Ma veniamo agli altri ospiti di questa articolatissima edizione. In primis, il regista polacco Krzysztof Zanussi  “Protagonista del Cinema Europeo” insieme al regista polacco Andrzej Zulawski (cui il festival dedicherà un omaggio a due mesi dalla sua scomparsa), e gli attori Christian De Sica  ed  Elio Germano “Protagonisti del Cinema Italiano”. Il festival li celebrerà con una selezionata rassegna monografica e la consegna dell‘Ulivo d’Oro alla Carriera:  il 19 aprile toccherà salire sul palco del Multisala Massimo al regista polacco Krzysztof Zanussi, il 20 aprile ad Elio Germano e il 22 aprile a Christian De Sica cui sarà dedicata anche una mostra, ai Teatini, oltre che la proiezione in anteprima del suo ultimo film da protagonista, Fraülein – Una commedia d’inverno.
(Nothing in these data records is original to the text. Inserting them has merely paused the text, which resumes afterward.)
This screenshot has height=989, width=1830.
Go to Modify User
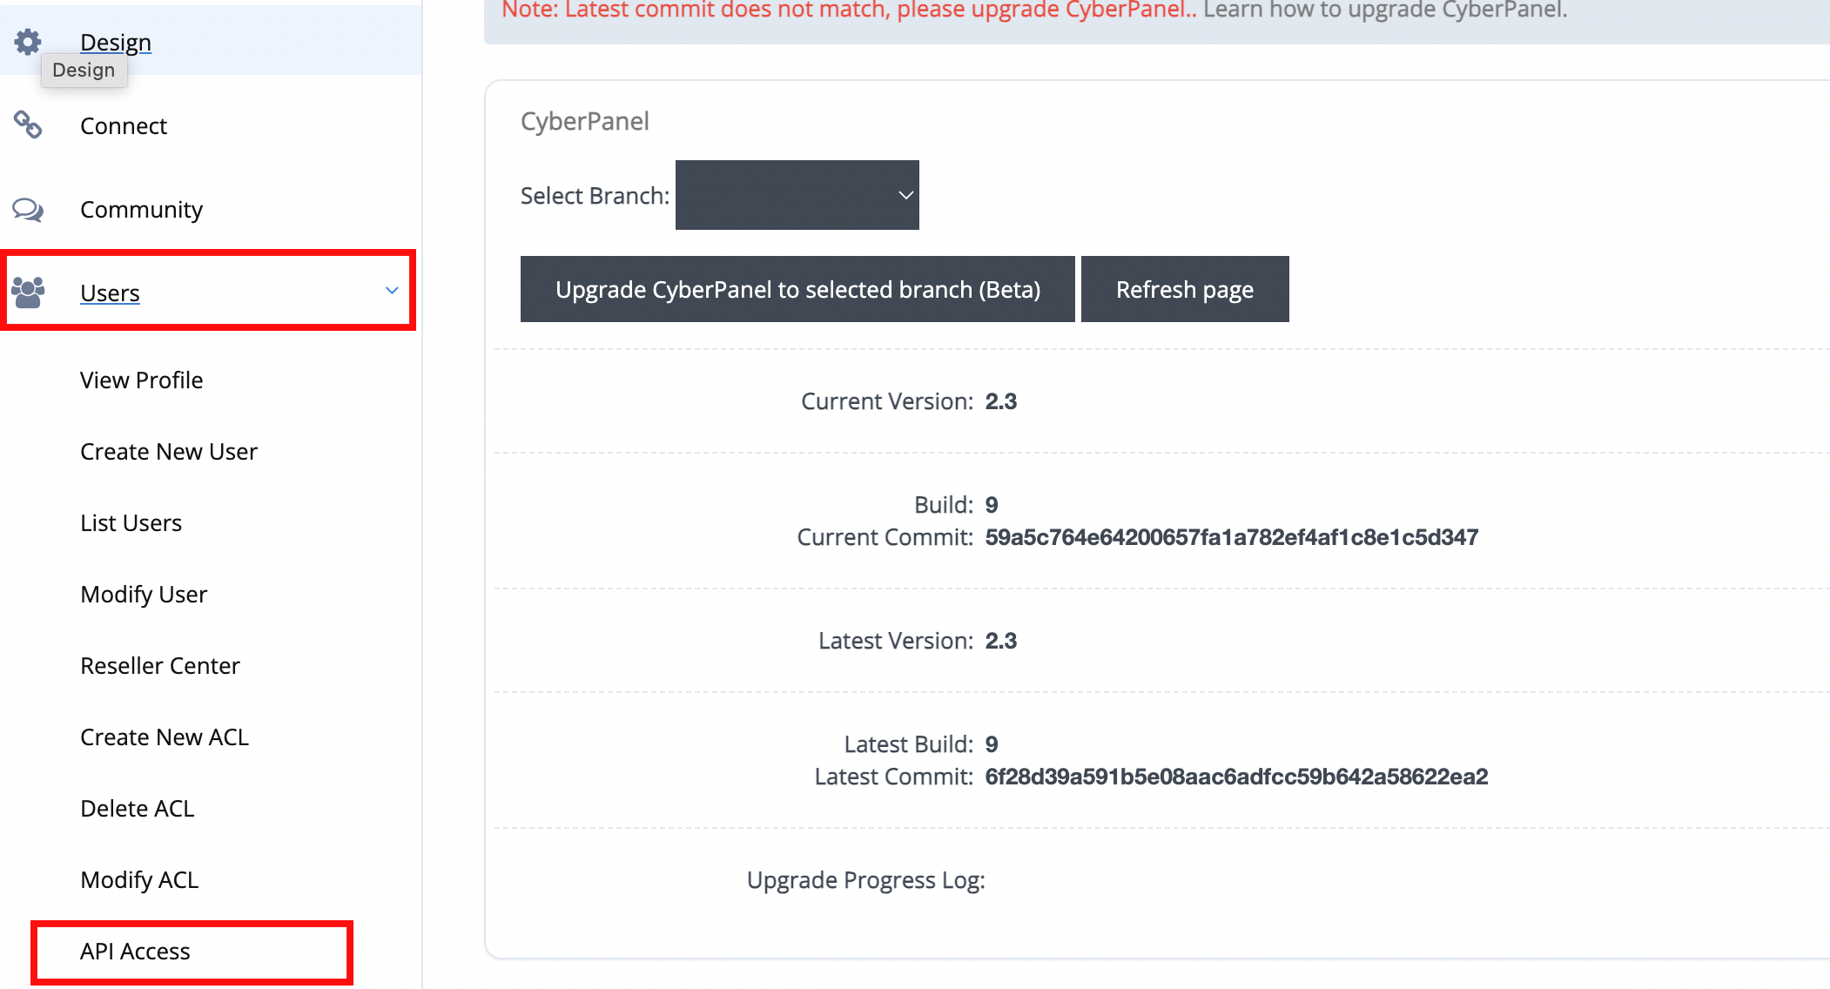(x=144, y=594)
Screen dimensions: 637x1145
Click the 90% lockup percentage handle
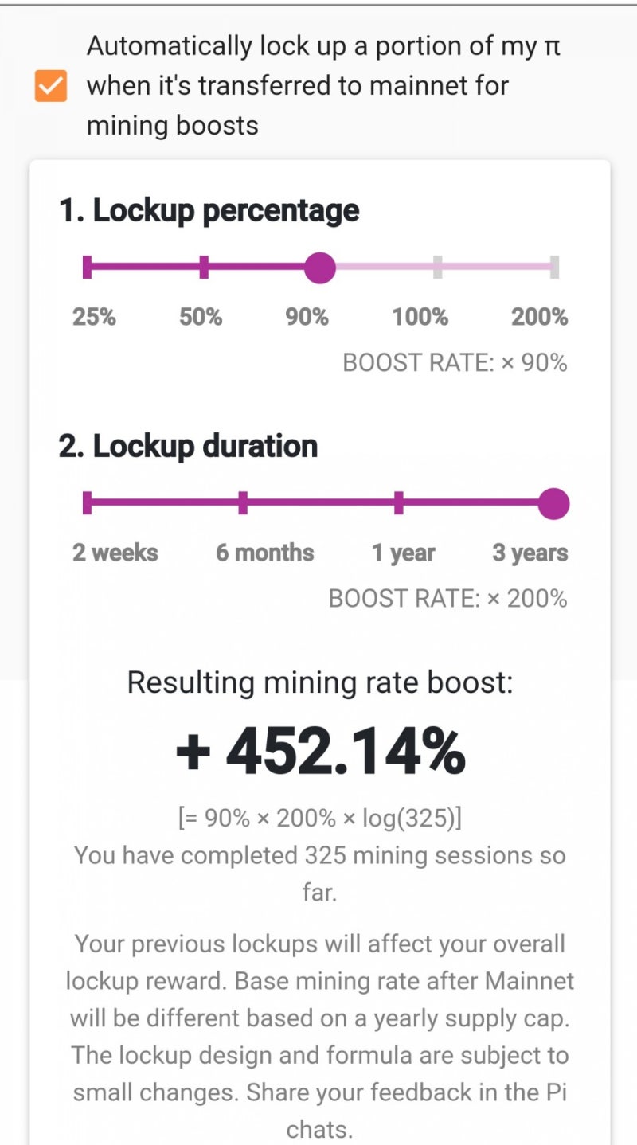coord(320,268)
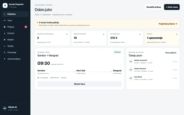Screen dimensions: 184x115
Task: Open Dušan Petrović waiting request
Action: click(153, 70)
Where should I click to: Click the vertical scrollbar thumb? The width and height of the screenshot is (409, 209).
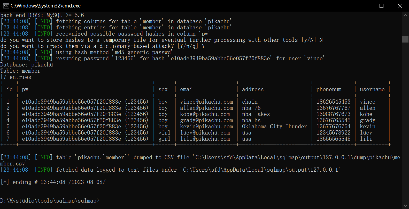pyautogui.click(x=405, y=39)
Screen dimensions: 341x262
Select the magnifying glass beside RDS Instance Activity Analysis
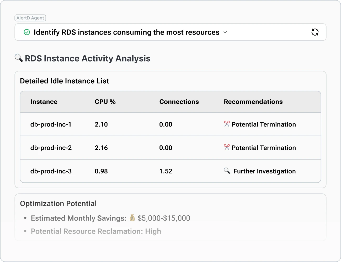point(18,58)
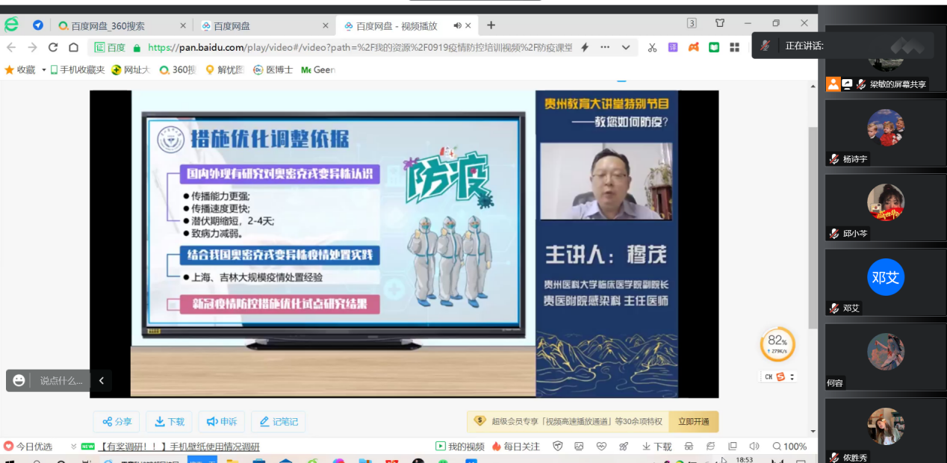This screenshot has width=947, height=463.
Task: Toggle mute on the video playback tab
Action: coord(457,25)

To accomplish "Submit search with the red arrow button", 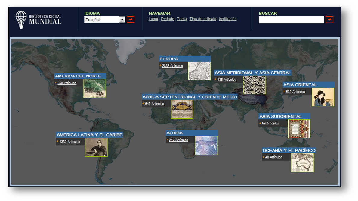I will pyautogui.click(x=329, y=20).
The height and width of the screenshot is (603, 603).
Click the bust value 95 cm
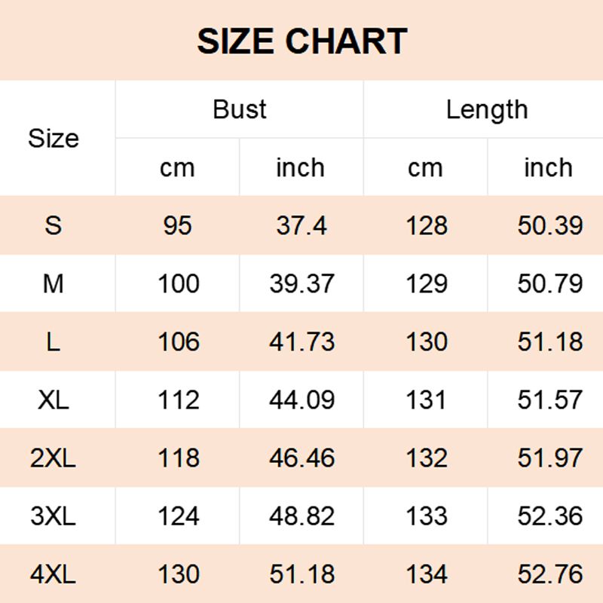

Cuore pulsante del Festival è il concorso L’Ulivo d’oro che vede in gara dieci film in anteprima nazionale individuati dal Comitato di Selezione composto da Cristina Soldano, Alberto e Luigi La Monica. Tra gli eventi più attesi, inoltre,  la VII edizione del Premio Mario Verdone, la quarta edizione del Premio Emidio Greco e gli Stati Generali della Commedia Italiana a cura di Marco Giusti. Si incontreranno, per riflettere e fare il punto sull’importanza e il ruolo della figura femminile nella commedia italianaAmbra Angiolini, Laura Delli Colli, Christian De Sica, Anna Foglietta, Paolo Genovese, Raffaella Leone, Federica Lucisano, Francesca Manieri, Paola Minaccioni, Ilenia Pastorelli, Federica Pontremoli, Maria Sole Tognazzi, Carlo Verdone.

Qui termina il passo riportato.